TRANSNET Freight Rail (TFR) said today it had repaired damage related to cable theft and vandalism on the North Corridor – the rail route that carries South Africa’s coal exports – in a record 15 hours.

It had previously announced repairs would take 18 hours.

There were two incidents of theft on Tuesday evening of which one – in Mswaneni between Vryheid and Ulundi on a tunnel bypass – saw “extensive” removal of wire. Contact wire was also vandalised while spans of steel work were damaged.

Approximately 1,500 km of cable was stolen in the financial year ending March 2022. The net financial impact of this is approximately R4.1bn which includes operational disruptions, security costs, remediation and lost opportunity of foreign direct earnings.

The interruption to coal exports is nonetheless an unwanted hindrance as TFR attempts to claw back lost time following a poor performance in the first half of the year, and comes at a time when export prices for coal are about 165% higher year-to-date.

In calendar 2021 the Richards Bay Coal Terminal exported just 58.72 million tons (Mt) of coal which was the lowest annual export volume since 1996 when 58.7Mt was exported.
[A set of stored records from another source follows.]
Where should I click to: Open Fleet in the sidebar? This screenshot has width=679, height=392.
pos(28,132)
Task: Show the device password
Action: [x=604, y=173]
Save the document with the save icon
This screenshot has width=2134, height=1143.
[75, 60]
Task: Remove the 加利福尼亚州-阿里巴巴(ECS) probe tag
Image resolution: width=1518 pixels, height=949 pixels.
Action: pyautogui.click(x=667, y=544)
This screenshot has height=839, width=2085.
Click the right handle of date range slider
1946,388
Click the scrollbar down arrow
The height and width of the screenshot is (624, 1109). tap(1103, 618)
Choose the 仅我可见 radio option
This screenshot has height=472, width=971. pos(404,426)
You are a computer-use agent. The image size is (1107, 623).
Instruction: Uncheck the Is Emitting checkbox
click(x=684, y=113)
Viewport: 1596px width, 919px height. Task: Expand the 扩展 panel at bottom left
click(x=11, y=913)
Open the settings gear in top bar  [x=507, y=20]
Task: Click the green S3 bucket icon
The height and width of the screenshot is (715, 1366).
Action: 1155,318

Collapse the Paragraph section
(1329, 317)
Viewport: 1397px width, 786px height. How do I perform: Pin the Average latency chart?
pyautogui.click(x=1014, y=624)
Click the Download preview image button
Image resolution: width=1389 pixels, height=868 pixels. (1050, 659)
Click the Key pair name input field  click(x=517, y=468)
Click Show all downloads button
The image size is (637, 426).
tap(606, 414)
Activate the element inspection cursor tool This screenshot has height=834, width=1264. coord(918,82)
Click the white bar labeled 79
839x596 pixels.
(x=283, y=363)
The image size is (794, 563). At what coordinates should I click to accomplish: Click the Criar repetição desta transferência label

The RBCT’s targeted export volume for 2021 was 77Mt which matched TFR’s current “nameplate” capacity to rail coal to the RBCT with an additional 3.5Mt for the much smaller Grindrod RBT terminal.

TFR recently undertook a 10-day maintenance shutdown on the coal line in which about 36 kilometres of line on the coal network had also been replaced. It was hoped this work would see RBCT match last year’s export volumes.